Aim of the task -> Below are the records; repeat them in full, exactly.
== Available records ==
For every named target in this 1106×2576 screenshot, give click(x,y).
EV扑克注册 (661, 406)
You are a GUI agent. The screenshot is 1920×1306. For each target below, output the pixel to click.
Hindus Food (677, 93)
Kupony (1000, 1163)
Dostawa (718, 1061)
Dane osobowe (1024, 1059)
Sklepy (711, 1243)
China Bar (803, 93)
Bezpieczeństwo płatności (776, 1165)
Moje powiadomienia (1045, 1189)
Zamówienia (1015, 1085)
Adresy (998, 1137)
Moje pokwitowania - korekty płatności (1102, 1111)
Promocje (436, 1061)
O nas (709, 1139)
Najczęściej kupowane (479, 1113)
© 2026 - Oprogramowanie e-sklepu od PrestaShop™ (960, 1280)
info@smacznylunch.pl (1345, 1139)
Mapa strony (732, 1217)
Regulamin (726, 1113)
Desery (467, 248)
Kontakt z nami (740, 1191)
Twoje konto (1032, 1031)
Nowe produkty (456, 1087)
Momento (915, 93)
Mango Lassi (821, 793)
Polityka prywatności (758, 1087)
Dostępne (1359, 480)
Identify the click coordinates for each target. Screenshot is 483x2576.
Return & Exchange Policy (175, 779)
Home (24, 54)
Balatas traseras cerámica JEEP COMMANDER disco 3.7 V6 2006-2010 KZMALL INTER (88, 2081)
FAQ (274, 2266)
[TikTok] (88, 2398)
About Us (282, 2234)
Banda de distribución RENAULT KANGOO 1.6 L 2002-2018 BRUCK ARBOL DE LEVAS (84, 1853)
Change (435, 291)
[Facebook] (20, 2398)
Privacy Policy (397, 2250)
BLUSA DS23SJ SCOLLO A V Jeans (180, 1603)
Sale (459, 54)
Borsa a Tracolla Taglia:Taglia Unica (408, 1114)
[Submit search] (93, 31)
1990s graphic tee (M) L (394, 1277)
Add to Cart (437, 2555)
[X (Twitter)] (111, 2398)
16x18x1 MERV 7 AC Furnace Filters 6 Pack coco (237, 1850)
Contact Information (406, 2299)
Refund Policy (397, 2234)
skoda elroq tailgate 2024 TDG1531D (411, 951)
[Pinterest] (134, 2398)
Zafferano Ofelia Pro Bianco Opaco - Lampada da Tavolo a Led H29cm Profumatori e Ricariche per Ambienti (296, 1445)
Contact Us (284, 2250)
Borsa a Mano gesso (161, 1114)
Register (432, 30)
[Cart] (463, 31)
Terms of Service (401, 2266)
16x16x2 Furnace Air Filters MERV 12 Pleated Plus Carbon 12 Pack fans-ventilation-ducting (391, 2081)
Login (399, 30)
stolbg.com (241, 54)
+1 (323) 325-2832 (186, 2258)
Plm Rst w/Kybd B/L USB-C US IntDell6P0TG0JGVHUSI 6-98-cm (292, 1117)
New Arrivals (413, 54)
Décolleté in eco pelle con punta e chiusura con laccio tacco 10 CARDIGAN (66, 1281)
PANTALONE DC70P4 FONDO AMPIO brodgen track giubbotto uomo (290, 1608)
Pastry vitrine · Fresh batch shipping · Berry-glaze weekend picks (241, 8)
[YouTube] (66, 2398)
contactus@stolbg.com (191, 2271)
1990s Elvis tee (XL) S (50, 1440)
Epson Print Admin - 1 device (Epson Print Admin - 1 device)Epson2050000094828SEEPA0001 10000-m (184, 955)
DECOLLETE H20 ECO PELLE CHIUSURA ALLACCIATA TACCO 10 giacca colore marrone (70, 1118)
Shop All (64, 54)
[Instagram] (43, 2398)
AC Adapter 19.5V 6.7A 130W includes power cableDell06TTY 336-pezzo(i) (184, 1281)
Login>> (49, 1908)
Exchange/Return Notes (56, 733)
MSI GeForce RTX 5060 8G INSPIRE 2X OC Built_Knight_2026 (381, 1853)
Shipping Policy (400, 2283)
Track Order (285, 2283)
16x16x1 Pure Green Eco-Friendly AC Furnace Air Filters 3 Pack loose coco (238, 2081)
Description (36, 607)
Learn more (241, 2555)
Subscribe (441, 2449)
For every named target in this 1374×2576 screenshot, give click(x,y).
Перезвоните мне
===
Solution for this problem ->
For every named target in this 1106×2576 screenshot, give click(x,y).
EV扑克注册 (661, 406)
You are a GUI agent. The screenshot is 1920×1306. For each target below, output the pixel to click.
Hindus Food (677, 93)
Kupony (1000, 1163)
Dostawa (718, 1061)
Dane osobowe (1024, 1059)
Sklepy (711, 1243)
China Bar (803, 93)
Bezpieczeństwo płatności (776, 1165)
Moje powiadomienia (1045, 1189)
Zamówienia (1015, 1085)
Adresy (998, 1137)
Moje pokwitowania - korekty płatności (1102, 1111)
Promocje (436, 1061)
O nas (709, 1139)
Najczęściej kupowane (479, 1113)
© 2026 - Oprogramowanie e-sklepu od PrestaShop™ (960, 1280)
info@smacznylunch.pl (1345, 1139)
Mapa strony (732, 1217)
Regulamin (726, 1113)
Desery (467, 248)
Kontakt z nami (740, 1191)
Twoje konto (1032, 1031)
Nowe produkty (456, 1087)
Momento (915, 93)
Mango Lassi (821, 793)
Polityka prywatności (758, 1087)
Dostępne (1359, 480)
Identify the click coordinates for each target. Screenshot is 483x2576.
Return & Exchange Policy (175, 779)
Home (24, 54)
Balatas traseras cerámica JEEP COMMANDER disco 3.7 V6 2006-2010 KZMALL INTER (88, 2081)
FAQ (274, 2266)
[TikTok] (88, 2398)
About Us (282, 2234)
Banda de distribución RENAULT KANGOO 1.6 L 2002-2018 BRUCK ARBOL DE LEVAS (84, 1853)
Change (435, 291)
[Facebook] (20, 2398)
Privacy Policy (397, 2250)
BLUSA DS23SJ SCOLLO A V Jeans (180, 1603)
Sale (459, 54)
Borsa a Tracolla Taglia:Taglia Unica (408, 1114)
[Submit search] (93, 31)
1990s graphic tee (M) L (394, 1277)
Add to Cart (437, 2555)
[X (Twitter)] (111, 2398)
16x18x1 MERV 7 AC Furnace Filters 6 Pack coco (237, 1850)
Contact Information (406, 2299)
Refund Policy (397, 2234)
skoda elroq tailgate 2024 TDG1531D (411, 951)
[Pinterest] (134, 2398)
Zafferano Ofelia Pro Bianco Opaco - Lampada da Tavolo a Led H29cm Profumatori e Ricariche per Ambienti (296, 1445)
Contact Us (284, 2250)
Borsa a Mano gesso (161, 1114)
Register (432, 30)
[Cart] (463, 31)
Terms of Service (401, 2266)
16x16x2 Furnace Air Filters MERV 12 Pleated Plus Carbon 12 Pack fans-ventilation-ducting (391, 2081)
Login (399, 30)
stolbg.com (241, 54)
+1 (323) 325-2832 (186, 2258)
Plm Rst w/Kybd B/L USB-C US IntDell6P0TG0JGVHUSI 6-98-cm (292, 1117)
New Arrivals (413, 54)
Décolleté in eco pelle con punta e chiusura con laccio tacco 10 CARDIGAN (66, 1281)
PANTALONE DC70P4 FONDO AMPIO brodgen track giubbotto uomo (290, 1608)
Pastry vitrine · Fresh batch shipping · Berry-glaze weekend picks (241, 8)
[YouTube] (66, 2398)
contactus@stolbg.com (191, 2271)
1990s Elvis tee (XL) S (50, 1440)
Epson Print Admin - 1 device (Epson Print Admin - 1 device)Epson2050000094828SEEPA0001 10000-m (184, 955)
DECOLLETE H20 ECO PELLE CHIUSURA ALLACCIATA TACCO 10 giacca colore marrone (70, 1118)
Shop All (64, 54)
[Instagram] (43, 2398)
AC Adapter 19.5V 6.7A 130W includes power cableDell06TTY 336-pezzo(i) (184, 1281)
Login>> (49, 1908)
Exchange/Return Notes (56, 733)
MSI GeForce RTX 5060 8G INSPIRE 2X OC Built_Knight_2026 (381, 1853)
Shipping Policy (400, 2283)
Track Order (285, 2283)
16x16x1 Pure Green Eco-Friendly AC Furnace Air Filters 3 Pack loose coco (238, 2081)
Description (36, 607)
Learn more (241, 2555)
Subscribe (441, 2449)
For every named target in this 1374×2576 screenshot, give click(x,y).
Перезвоните мне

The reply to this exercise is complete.